Start of EXERCISE MATERIAL

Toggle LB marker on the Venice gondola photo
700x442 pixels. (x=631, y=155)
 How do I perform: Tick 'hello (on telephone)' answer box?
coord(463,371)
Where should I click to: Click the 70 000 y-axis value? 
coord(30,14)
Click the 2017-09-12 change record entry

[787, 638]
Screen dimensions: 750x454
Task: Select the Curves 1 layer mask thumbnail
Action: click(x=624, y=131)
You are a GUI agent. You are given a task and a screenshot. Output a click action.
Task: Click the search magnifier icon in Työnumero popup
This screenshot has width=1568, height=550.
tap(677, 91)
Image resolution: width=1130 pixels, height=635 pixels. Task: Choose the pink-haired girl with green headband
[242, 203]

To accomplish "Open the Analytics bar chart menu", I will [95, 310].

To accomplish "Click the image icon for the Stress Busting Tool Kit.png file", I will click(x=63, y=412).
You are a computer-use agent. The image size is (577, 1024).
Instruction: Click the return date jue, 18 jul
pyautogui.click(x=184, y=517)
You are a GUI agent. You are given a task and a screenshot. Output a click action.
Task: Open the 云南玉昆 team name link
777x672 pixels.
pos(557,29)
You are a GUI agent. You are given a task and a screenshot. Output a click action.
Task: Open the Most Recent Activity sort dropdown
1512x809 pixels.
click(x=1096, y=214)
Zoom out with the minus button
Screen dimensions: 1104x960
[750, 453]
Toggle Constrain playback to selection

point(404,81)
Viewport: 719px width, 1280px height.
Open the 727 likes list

End of EXERCISE MATERIAL

DIRECTIONS FOR THIS TASK:
Please go through the data above and copy every line that has the word "icon".

ANSWER SPACE:
Task: Click the search magnifier icon in Työnumero popup
To accomplish "Click the image icon for the Stress Busting Tool Kit.png file", I will click(x=63, y=412).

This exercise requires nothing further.